─── DATA

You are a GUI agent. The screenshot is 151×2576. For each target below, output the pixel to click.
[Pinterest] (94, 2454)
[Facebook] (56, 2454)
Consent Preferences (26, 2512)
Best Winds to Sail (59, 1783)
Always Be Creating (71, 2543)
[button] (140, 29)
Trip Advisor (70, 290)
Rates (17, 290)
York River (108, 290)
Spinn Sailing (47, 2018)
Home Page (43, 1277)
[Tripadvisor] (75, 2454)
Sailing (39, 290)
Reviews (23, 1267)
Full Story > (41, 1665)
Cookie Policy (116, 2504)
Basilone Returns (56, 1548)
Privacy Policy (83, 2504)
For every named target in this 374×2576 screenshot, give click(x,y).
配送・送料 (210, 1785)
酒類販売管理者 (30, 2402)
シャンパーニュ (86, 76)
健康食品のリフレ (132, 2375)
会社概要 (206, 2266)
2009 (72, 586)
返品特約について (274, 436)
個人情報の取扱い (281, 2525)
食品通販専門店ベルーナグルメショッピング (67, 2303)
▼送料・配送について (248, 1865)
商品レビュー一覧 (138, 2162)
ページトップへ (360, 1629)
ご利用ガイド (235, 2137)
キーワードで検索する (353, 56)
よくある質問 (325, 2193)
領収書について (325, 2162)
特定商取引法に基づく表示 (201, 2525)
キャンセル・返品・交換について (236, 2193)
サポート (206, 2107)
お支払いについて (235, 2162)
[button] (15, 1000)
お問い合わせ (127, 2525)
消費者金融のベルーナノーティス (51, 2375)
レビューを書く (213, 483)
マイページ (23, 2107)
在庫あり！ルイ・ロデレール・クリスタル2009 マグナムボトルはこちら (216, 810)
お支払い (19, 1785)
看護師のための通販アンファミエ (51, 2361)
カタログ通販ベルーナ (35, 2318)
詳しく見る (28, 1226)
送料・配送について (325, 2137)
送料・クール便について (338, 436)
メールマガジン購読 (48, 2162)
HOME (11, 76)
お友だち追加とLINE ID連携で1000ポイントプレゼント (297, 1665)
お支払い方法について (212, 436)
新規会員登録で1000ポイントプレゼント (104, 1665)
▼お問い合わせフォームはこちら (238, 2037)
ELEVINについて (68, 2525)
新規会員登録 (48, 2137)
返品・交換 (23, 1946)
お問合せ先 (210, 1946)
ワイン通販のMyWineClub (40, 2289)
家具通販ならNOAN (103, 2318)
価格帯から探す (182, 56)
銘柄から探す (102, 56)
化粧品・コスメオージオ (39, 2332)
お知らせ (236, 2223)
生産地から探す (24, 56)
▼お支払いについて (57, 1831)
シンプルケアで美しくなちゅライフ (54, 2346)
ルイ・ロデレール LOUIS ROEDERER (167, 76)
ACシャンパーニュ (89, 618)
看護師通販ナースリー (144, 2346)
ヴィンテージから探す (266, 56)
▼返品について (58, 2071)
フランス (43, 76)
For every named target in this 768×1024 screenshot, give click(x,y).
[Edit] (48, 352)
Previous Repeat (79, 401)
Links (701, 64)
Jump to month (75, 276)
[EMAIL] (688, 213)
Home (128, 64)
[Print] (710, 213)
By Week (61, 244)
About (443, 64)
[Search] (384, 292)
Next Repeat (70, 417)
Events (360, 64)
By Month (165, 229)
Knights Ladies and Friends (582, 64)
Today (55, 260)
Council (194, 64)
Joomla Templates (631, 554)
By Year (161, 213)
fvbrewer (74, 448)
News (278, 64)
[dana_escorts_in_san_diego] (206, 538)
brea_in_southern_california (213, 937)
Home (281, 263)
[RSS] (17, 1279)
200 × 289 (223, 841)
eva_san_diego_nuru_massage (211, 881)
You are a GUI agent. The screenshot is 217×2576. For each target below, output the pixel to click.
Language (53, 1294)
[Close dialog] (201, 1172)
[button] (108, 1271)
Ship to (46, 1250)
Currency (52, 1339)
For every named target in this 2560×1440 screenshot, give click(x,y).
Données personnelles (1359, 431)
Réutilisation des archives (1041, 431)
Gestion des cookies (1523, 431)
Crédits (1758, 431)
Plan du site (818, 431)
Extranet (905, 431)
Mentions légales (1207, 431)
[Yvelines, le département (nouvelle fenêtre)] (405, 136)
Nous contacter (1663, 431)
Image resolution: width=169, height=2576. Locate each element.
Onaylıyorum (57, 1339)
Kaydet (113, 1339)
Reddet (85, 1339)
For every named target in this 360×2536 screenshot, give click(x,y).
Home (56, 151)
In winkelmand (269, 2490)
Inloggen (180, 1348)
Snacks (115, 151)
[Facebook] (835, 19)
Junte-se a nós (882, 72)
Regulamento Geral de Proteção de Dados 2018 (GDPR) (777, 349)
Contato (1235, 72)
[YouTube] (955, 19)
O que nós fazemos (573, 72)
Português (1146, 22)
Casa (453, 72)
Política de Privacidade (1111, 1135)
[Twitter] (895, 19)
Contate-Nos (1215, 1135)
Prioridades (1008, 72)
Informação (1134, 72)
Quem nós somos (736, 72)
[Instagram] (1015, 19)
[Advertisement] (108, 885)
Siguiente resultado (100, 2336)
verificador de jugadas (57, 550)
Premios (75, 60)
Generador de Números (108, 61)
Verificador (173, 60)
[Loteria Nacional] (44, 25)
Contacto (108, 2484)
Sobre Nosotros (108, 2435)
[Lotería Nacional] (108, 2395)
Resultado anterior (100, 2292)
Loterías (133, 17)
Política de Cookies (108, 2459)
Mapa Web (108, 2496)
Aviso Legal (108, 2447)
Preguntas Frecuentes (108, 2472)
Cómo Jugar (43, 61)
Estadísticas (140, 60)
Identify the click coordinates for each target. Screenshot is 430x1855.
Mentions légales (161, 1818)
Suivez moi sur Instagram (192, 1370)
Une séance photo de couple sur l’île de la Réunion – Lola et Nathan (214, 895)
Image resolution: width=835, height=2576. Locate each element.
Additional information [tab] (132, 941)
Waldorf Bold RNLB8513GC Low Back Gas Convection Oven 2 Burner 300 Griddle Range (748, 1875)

──────

§ WHAT THE EXERCISE ASKS:
Only a number is expected: the count of lines in the data that contain the word "ロデレール".

§ EXERCISE RESPONSE:
2